It was another four-handkerchief walk this morning.

Worse, it was impossibly early again.

This was not because I had any further important Dates With Destiny, or with the Government, come to that, but because inexplicably I woke up at half past eight, and couldn’t go back to sleep again.

It wasn’t that inexplicable really. It was the old lady thing of needing a wee in the middle of the night.

Obviously I went straight back to bed, but after a while I got bored of lying there with my eyes shut, contemplating the peculiar dream I had been having – an odd worry dream of trying to rush along a road in a terrible panic. Unfortunately the dream road had become impossibly slippery, and I slid down and couldn’t get up again. The dear old camper van had kindly come to rescue me, with its good rubbery tyres that would be fine no matter how slippery the road, but I couldn’t reach it, and had been still sliding about like an ice hockey puck belonging to an excitable Canadian teenager, when nature called.

I got up then, and reluctantly attired myself for our morning outing.

This was not very nice. I thought at the bottom of the fell, in one of those bracing talks that you give to yourself under such circumstances, that it would all be over in an hour and I would be able to go home and dry off, and I am afraid I kept thinking that, with diminished time frames, all the way round, so much for finding joy, tranquillity and mindfulness in the Great Outdoors.

I used all four handkerchiefs for mopping my leaking nose and swabbing miniature streams out of my eyelashes.

Getting home was lovely.

After all of that I had my Job of the Day, which was the endlessly wearisome one of cleaning the big dresser.

I love the dresser. It used to belong to Nan and Grandad, but we inherited it about ten years ago, and it sits stolidly between the living room and the kitchen, which regrettably is a perfect spot for getting covered in dust.

The problem is that I have absolutely filled it with stuff.

All of my very favourite beautiful Royal Albert china rubs shoulders with my very favourite beautiful Cumbria Crystal cut glasses, along with a collection of random but pleasing items that I have collected along the path of life. There are teapots and milk jugs, sherry glasses which are too small to drink any decent quantity of alcohol really, wine glasses and teacups, the Russian biscuit tin given to us by the mother of Son of Oligarch, Oliver’s Award for trying hard at football, and all sorts of other happy clutter.

All of it needed washing.

It all had to be removed from the dresser, washed and rinsed, and lovingly dried. Some of the clutter is very expensive. It is a nerve-wracking business.
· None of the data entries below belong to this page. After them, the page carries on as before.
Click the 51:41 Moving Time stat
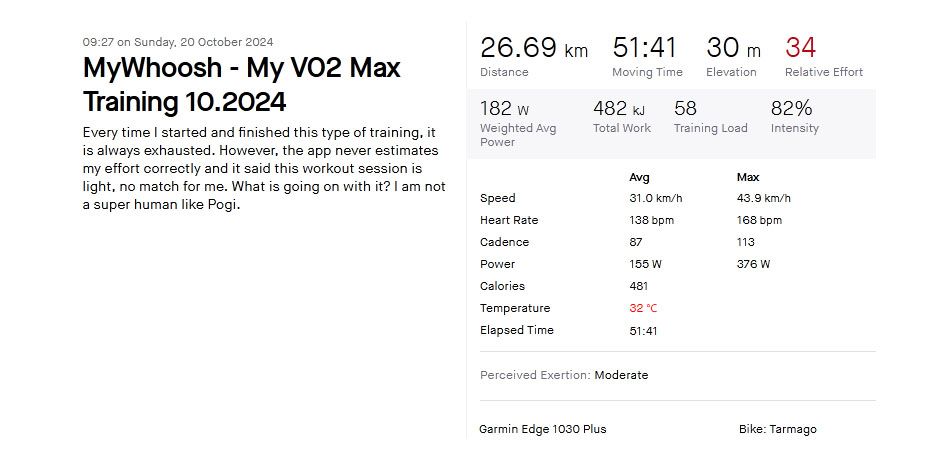Image resolution: width=950 pixels, height=459 pixels. (645, 48)
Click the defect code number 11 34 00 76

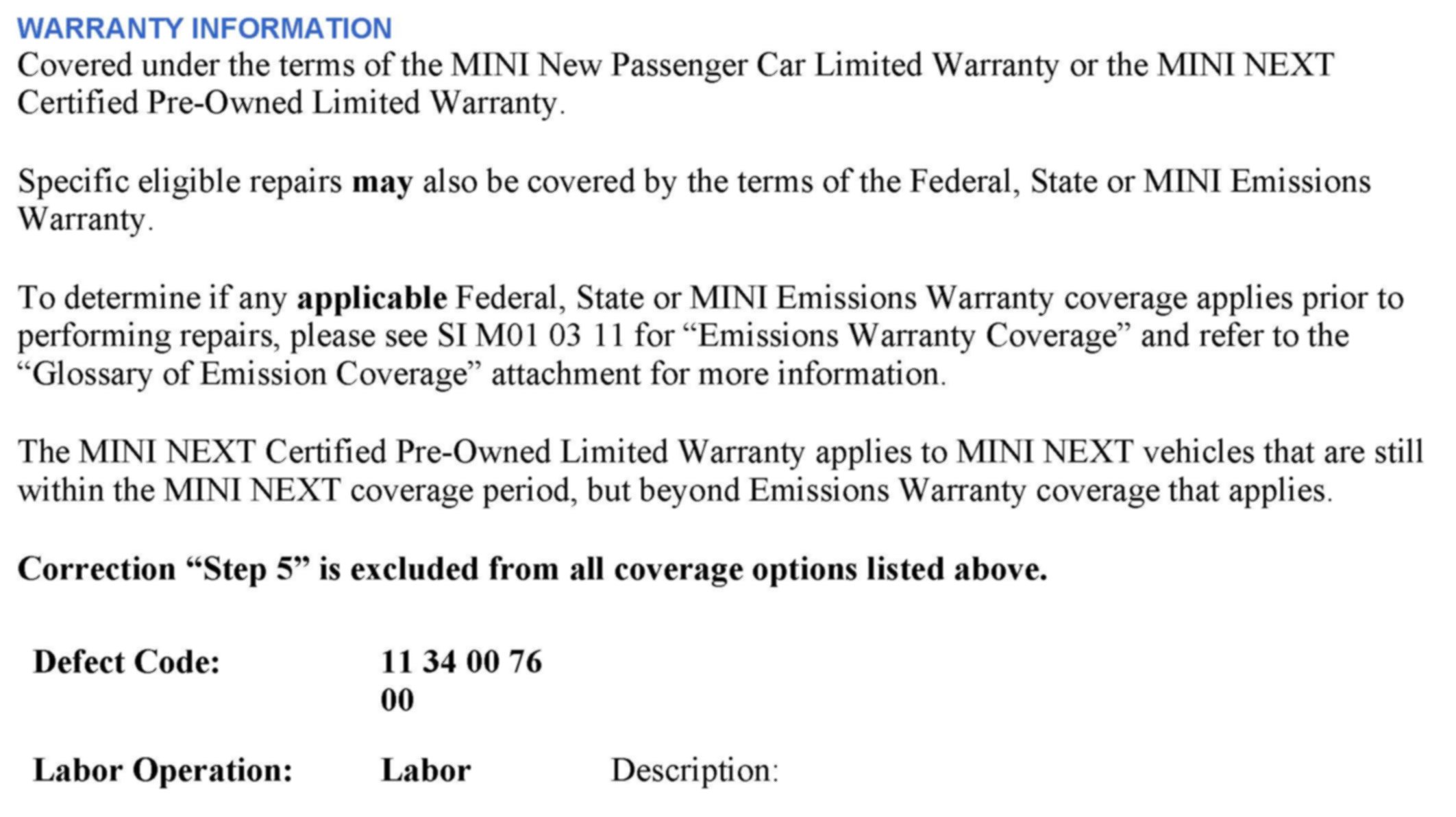(461, 663)
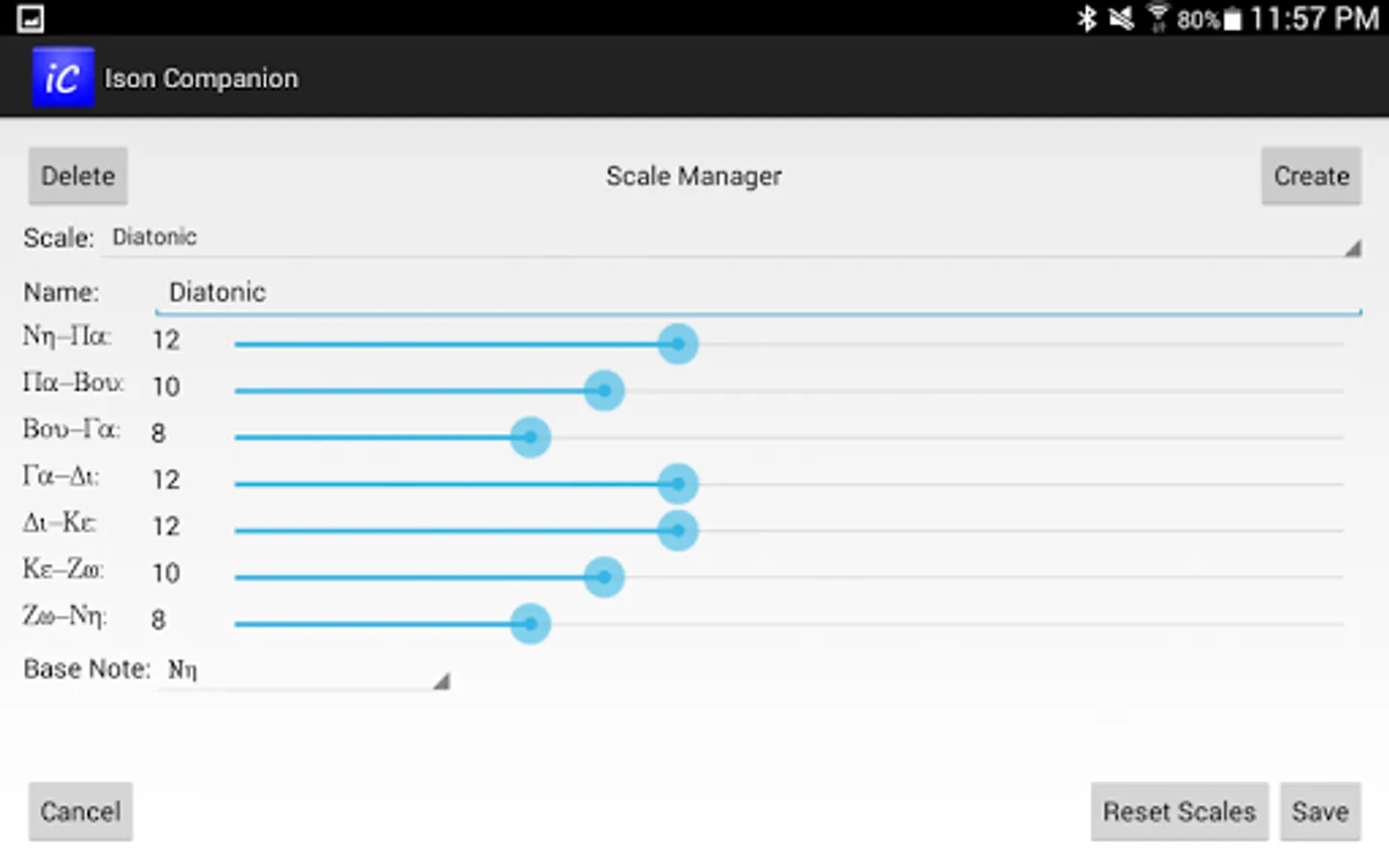Click the Create button
The image size is (1389, 868).
tap(1311, 176)
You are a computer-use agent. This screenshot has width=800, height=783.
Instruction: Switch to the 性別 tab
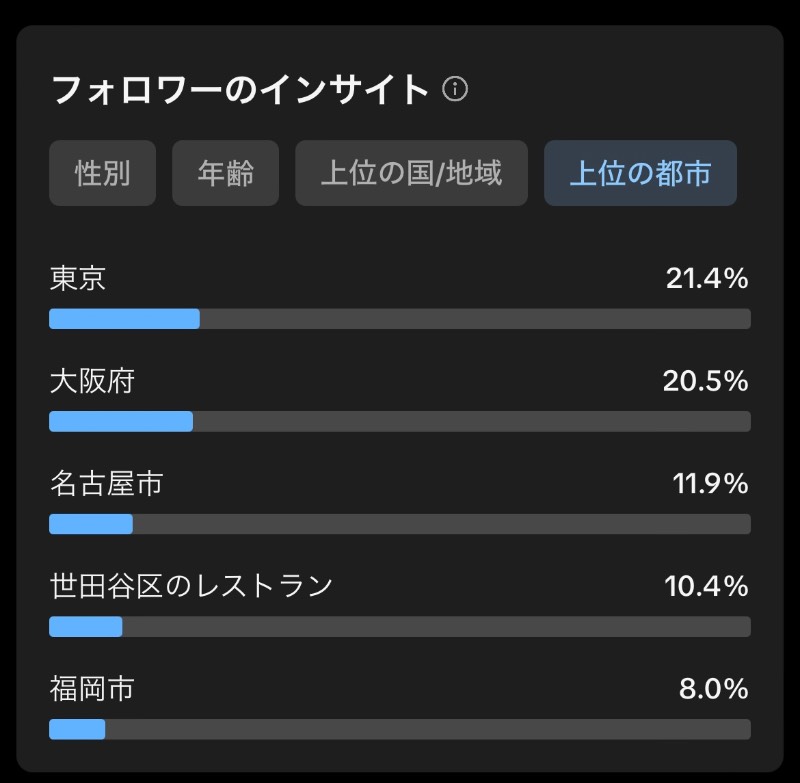[x=103, y=173]
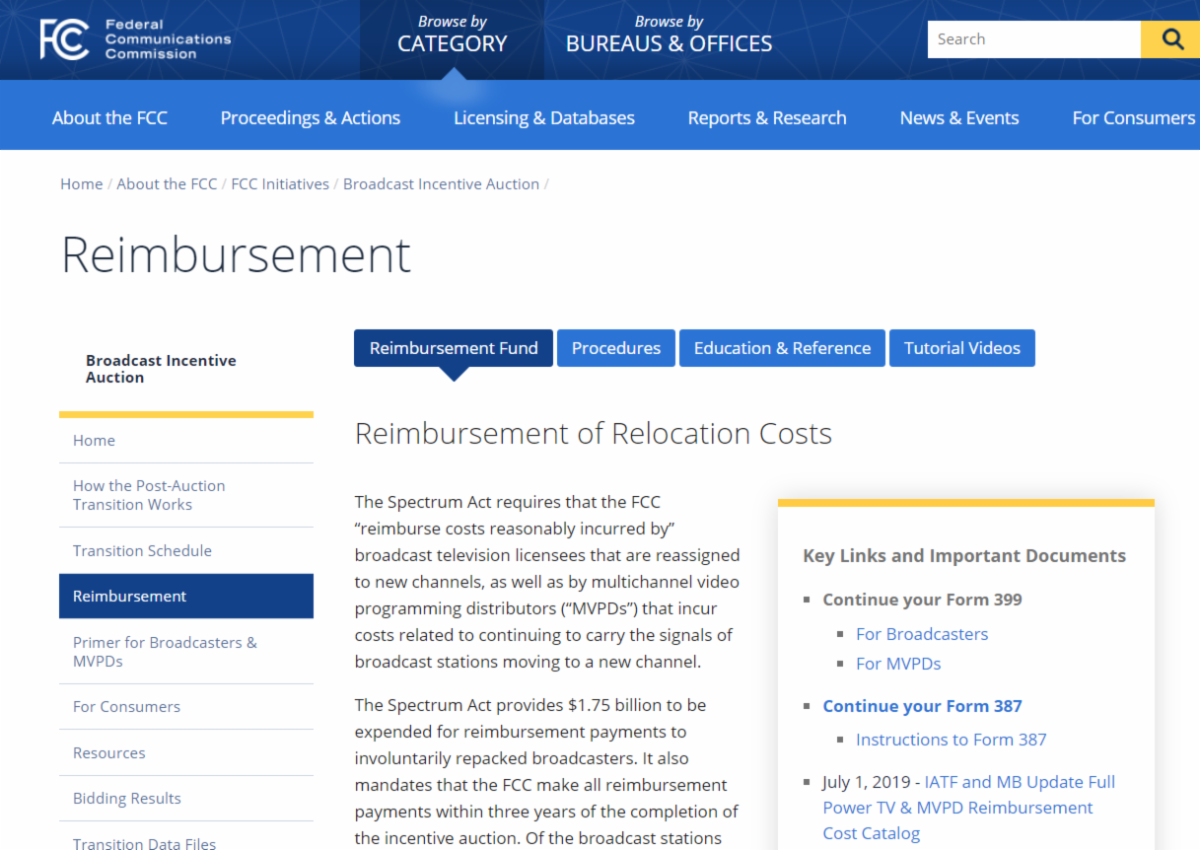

Funnily enough I am perfectly happy to slosh whisky around with cheery indifference in really expensive glasses when I have had two refills already, but washing them, stone cold sober, fills me with anxious trepidation.

After that all of the shelves had to be washed down and then polished, with my home-blend of beeswax and lavender oil.

It took me all day.

It had gone dark by the time I got to the last bit, which was the underneath bit where all of our alcohol lives. I have refilled this lately, and it was looking reasonably satisfactory, by which I mean, it was full. It was also extremely dusty and inhabited by several panicking spiders, now that the children are not home very much we do not seem to feel the need to drink quite so extensively.

I polished it, and would have started on the ironing had it not been for a text message from Zsolt telling me that he had got no intention of coming in to work because he was doing his tax return. I did not believe this for a minute, or at least, if he was doing his tax return it was likely to be accompanied by a reassuring bottle of vodka.

Hence I had to bestir myself to go in, because it is not a good idea to leave the taxi rank unattended, people will start calling Uber, and we certainly don’t want that habit to take hold.

I am here now, yawning unenthusiastically.

Perhaps I will got the ironing done tomorrow.